3.3 Modernizing Service Delivery

The policy strategically reorients service delivery by prioritizing preventive and primary care. This represents a fundamental shift from a historically curative-focused model to one that proactively manages population health, aiming to reduce the long-term burden on tertiary facilities and lower catastrophic health expenditures for families.

1.      Reforming Preventive Healthcare: Place a high priority on primary prevention measures, such as vaccination and health education, and secondary prevention through population-based screening programs for early disease detection.

2.     Reforming Primary Healthcare (PHC): Strengthen the PHC system as the foundation for achieving UHC. A robust PHC network will serve as the first point of contact for communities and the front line of response for controlling communicable diseases.

3.     Improving Tertiary Level Hospitals: Enhance the capacity and capabilities of tertiary care hospitals to manage complex cases and reduce the need for out-of-state referrals.

3.4 Digital Transformation and Health Information Systems

The policy envisions leveraging technology to create a more efficient and data-driven health system. It recommends creating a fully integrated health information system and institutionalizing digital health initiatives. A significant challenge identified is that current birth and death records kept at health facilities consist of aggregated numbers and lack essential data, such as the Computerized National Identity Card (CNIC), which prevents linkage with national ID authorities and impedes data flow to higher administrative levels for planning and analysis.
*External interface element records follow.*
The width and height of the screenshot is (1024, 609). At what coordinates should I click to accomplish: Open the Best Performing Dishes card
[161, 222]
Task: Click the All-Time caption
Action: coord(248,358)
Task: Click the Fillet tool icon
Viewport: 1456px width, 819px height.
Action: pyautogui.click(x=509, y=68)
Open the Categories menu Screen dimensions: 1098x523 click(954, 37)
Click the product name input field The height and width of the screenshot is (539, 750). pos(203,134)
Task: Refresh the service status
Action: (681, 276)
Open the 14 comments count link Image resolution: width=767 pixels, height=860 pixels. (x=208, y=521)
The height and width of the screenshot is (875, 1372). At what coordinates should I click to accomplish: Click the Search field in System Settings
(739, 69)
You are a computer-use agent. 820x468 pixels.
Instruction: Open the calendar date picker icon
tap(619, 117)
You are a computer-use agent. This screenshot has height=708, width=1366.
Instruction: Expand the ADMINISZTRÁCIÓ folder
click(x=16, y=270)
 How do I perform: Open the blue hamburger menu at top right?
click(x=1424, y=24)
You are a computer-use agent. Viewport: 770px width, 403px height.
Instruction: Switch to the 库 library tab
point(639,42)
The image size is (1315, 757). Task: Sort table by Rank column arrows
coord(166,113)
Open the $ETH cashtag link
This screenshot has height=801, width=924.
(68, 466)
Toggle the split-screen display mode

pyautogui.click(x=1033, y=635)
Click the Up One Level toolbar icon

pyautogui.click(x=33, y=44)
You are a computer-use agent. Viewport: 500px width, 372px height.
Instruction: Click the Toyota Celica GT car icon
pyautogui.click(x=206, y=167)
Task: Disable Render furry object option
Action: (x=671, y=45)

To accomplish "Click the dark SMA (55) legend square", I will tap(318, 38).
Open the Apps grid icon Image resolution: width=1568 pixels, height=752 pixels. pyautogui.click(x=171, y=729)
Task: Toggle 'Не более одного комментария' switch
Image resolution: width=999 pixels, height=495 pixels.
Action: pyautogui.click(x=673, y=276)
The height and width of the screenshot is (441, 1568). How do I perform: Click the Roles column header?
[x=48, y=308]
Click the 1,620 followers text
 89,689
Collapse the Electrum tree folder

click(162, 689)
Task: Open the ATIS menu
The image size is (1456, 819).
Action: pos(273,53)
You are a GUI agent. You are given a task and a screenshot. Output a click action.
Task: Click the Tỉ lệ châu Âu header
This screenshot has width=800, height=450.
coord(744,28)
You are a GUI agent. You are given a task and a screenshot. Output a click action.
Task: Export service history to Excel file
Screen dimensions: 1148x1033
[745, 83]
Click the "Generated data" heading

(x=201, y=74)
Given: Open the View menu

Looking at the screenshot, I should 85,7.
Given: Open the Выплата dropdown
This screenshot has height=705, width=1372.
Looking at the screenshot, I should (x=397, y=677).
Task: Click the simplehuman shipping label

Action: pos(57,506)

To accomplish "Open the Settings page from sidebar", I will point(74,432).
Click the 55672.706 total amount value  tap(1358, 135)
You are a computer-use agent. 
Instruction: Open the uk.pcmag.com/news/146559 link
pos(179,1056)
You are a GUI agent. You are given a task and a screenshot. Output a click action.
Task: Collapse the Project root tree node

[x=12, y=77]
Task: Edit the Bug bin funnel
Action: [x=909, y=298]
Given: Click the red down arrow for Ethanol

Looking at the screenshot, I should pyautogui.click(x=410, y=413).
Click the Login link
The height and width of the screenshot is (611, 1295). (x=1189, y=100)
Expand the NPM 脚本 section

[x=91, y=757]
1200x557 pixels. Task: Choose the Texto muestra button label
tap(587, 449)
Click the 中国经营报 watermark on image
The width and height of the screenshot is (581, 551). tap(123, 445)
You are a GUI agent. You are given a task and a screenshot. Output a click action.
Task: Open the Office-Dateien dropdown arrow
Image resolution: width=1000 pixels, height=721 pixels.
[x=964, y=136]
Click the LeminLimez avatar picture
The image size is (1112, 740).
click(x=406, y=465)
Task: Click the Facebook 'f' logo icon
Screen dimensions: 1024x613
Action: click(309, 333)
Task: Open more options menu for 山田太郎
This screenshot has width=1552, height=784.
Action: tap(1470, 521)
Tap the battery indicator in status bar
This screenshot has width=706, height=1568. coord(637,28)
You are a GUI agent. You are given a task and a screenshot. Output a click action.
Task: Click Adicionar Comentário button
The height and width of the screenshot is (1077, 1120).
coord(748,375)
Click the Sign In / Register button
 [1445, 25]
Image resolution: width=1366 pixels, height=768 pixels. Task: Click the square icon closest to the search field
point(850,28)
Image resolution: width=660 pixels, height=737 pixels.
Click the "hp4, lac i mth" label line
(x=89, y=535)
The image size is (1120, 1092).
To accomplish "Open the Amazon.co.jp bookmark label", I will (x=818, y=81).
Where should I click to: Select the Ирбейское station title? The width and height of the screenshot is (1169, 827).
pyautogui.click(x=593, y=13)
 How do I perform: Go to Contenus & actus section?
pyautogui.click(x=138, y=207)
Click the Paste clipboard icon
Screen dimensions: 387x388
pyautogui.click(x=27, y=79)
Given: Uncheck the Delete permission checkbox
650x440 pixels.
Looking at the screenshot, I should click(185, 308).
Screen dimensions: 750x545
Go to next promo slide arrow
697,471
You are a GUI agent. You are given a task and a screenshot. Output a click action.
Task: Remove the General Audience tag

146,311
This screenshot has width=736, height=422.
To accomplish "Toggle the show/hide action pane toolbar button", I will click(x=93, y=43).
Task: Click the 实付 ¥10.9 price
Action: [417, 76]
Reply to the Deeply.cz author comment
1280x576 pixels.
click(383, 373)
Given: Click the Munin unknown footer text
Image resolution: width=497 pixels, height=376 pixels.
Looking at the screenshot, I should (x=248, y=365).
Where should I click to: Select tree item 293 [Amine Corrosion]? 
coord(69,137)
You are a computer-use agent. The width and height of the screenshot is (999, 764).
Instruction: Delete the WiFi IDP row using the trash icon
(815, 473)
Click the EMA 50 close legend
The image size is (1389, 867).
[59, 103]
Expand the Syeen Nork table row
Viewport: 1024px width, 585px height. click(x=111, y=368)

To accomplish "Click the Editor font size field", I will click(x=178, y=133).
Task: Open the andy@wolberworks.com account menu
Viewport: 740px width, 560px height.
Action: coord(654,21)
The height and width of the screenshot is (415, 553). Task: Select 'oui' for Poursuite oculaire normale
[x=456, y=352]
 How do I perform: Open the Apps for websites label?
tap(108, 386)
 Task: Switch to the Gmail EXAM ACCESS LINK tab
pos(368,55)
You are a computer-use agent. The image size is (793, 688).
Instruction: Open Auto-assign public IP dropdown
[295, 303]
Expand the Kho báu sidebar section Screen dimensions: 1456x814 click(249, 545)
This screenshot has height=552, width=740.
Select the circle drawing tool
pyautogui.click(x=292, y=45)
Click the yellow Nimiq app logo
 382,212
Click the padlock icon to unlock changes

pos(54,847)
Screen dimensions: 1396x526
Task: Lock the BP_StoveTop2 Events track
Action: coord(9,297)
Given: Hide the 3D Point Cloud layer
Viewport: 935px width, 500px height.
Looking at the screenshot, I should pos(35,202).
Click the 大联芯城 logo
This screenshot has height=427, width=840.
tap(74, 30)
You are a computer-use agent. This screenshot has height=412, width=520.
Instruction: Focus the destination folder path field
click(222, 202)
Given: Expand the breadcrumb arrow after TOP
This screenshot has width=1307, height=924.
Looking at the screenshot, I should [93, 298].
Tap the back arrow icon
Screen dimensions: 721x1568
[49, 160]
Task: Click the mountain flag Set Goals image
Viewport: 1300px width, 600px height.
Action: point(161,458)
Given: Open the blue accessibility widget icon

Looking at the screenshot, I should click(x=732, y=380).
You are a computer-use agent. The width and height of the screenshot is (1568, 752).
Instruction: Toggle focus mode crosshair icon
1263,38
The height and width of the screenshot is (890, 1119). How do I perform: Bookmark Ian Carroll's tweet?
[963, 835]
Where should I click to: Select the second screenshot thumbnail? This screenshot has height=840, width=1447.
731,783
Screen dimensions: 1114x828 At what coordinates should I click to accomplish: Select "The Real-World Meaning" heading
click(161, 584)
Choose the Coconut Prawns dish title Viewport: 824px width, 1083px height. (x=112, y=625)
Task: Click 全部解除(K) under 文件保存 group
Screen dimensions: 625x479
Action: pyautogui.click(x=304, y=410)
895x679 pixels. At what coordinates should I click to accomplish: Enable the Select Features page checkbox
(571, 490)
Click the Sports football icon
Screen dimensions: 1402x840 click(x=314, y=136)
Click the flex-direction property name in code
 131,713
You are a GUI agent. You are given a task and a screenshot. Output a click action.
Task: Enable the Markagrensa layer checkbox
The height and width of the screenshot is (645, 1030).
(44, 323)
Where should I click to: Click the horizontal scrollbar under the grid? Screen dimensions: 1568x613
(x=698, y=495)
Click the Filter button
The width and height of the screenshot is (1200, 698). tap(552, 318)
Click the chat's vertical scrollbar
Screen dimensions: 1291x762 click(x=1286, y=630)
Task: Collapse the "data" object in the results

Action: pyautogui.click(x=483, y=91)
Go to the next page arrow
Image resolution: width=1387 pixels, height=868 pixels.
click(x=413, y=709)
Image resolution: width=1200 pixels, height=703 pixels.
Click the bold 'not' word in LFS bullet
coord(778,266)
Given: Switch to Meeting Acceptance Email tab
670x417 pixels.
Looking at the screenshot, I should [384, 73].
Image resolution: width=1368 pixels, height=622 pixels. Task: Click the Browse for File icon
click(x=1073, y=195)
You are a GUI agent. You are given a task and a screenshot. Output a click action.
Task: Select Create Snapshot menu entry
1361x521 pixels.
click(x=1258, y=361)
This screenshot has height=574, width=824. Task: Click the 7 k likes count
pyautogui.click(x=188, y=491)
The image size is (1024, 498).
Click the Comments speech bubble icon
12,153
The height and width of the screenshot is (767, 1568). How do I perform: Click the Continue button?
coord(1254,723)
3.5 Ensuring Financial Sustainability

To secure the long-term viability of the health sector, the policy proposes five key financing strategies:

  • Improve the efficiency of revenue collection.
  • Reprioritize health within government budgets.
  • Explore innovative financing mechanisms.
  • Secure development assistance for health from partners.
  • Strategically purchase services from the private sector where appropriate.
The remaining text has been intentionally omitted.